Refined 3.2 Å structure of glycosomal holo glyceraldehyde phosphate dehydrogenase from Trypanosoma brucei brucei

The three-dimensional crystal structure of the enzyme glyceraldehyde phosphate dehydrogenase from the kinetoplastid Trypanosoma brucei brucei has been determined at 3.2 Å resolution from a 37% complete data set collected using the Laue method. The crystals used in the structure determination contain one and a half tetrameric enzyme molecules in the asymmetric unit, i.e. six identical subunits. Initial phasing was carried out by the method of molecular replacement using the refined coordinates of holo glyceraldehyde phosphate dehydrogenase from Bacillus stearothermophilus as a search model. The initial electron-density distribution, obtained from the molecular-replacement solution, was greatly improved by a procedure consisting of 36 cycles of iterative non-crystallographic density averaging. During the averaging procedure, the missing reflections (63% of the data) were gradually introduced as map-inversion structure factors. At completion of the procedure, the R-factor between averaged map-inversion amplitudes and observed structure-factor amplitudes was 19.0% for all data between 7.0 and 3.2 Å resolution, and that between the map-inversion amplitudes and later recorded structure-factor amplitudes was 41.9%. After model building into the resulting averaged electron-density map, refinement by molecular-dynamics procedures with X-PLOR provided the current model, which has an R-factor of 17.6% for 34 835 reflections between 7.0 and 3.2 Å resolution.
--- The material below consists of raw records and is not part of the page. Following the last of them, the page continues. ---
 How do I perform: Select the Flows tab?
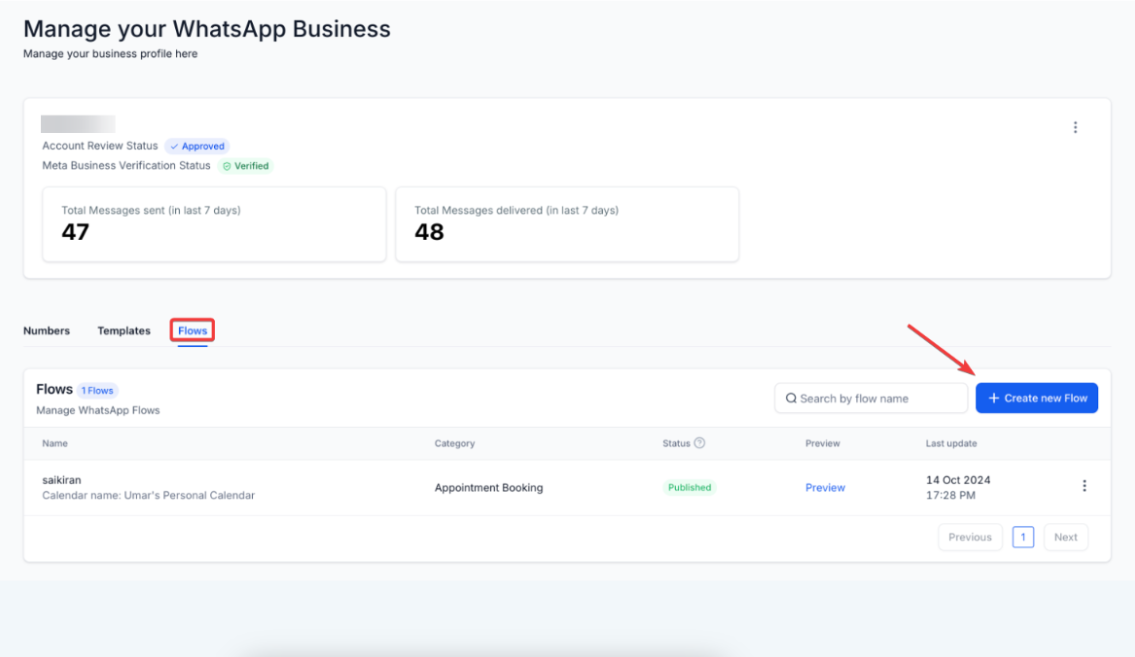pyautogui.click(x=192, y=331)
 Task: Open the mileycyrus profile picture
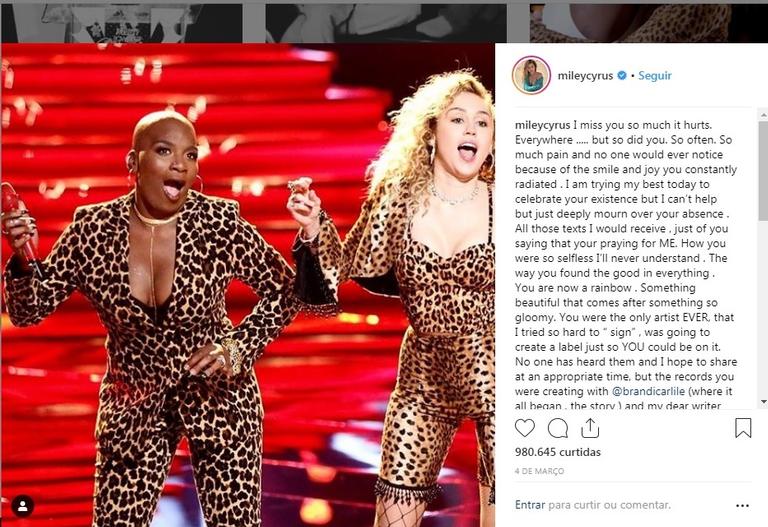(531, 75)
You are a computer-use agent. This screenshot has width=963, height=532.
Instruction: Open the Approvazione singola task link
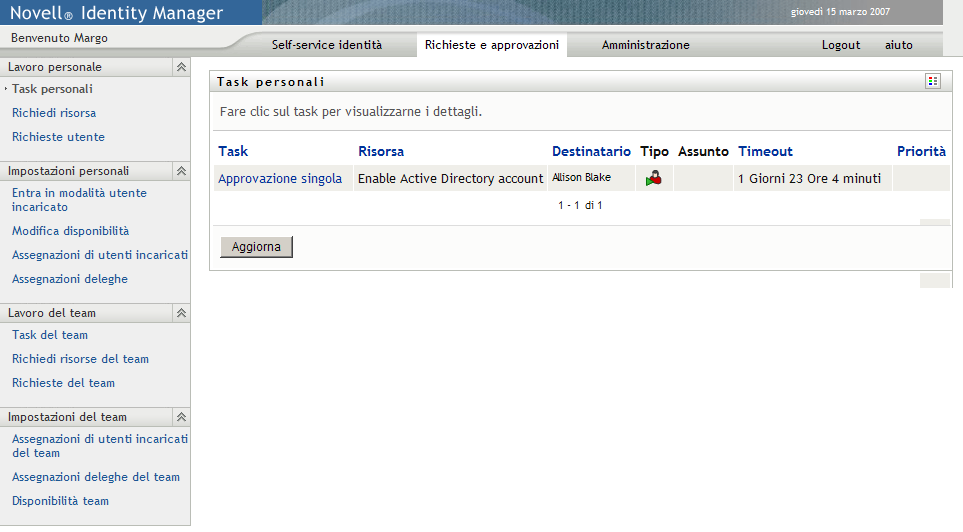tap(280, 179)
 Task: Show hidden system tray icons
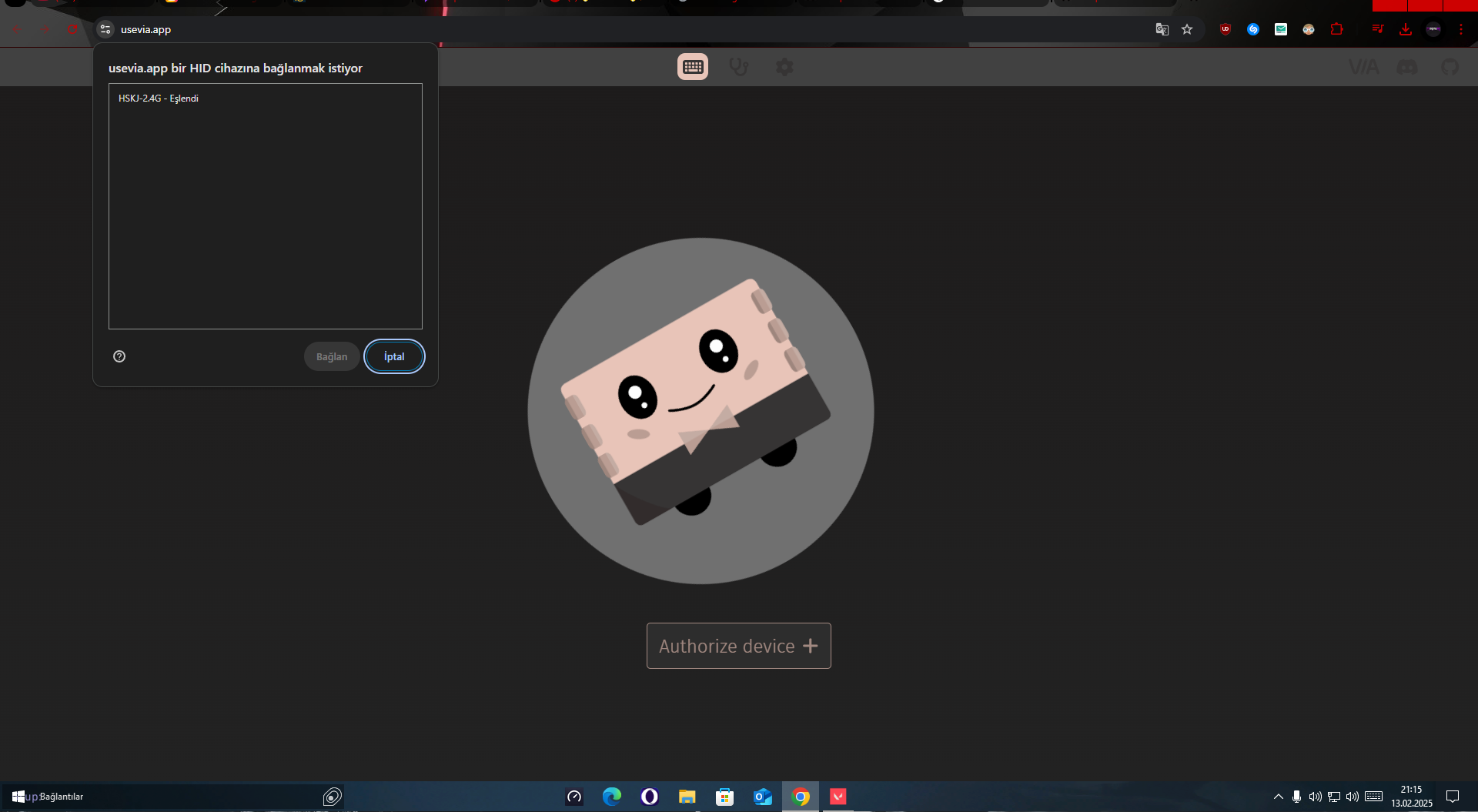click(x=1278, y=797)
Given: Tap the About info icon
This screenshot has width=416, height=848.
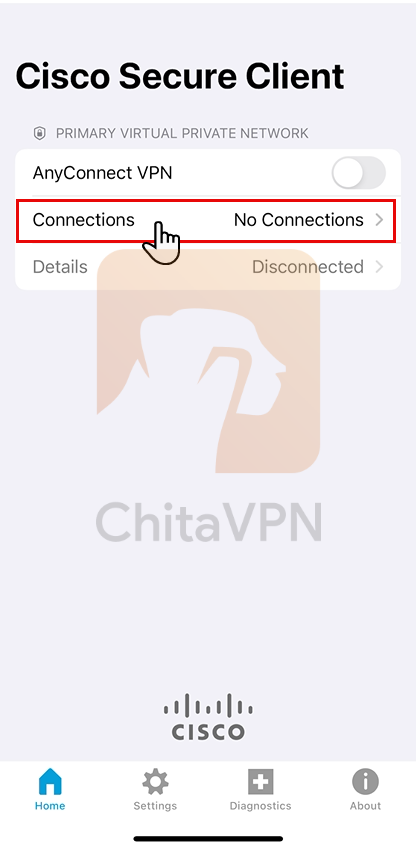Looking at the screenshot, I should click(x=365, y=781).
The refined model, comprising 2735 protein atoms plus one NAD⁺ molecule and two sulfate ions per subunit, has r.m.s. deviations from ideality of 0.02 Å for bond lengths and 3.6° for bond angles. All subunits, located either within the tetrameric molecule or within the half tetramer present in the asymmetric unit, are related to each other by almost exact twofold symmetry. The overall structure of the glycosomal glyceraldehyde phosphate dehydrogenase subunit and its quaternary arrangement in the tetrameric molecule are similar to that of the enzyme of lobster and Bacillus stearothermophilus (with r.m.s. differences between equivalent Cα positions of 0.71 and 0.64 Å, respectively). The main differences between the structures is the presence of three insertions, plus the substitution of a β-strand by a short α-helix, both occurring at the surface of the glycosomal enzyme subunit.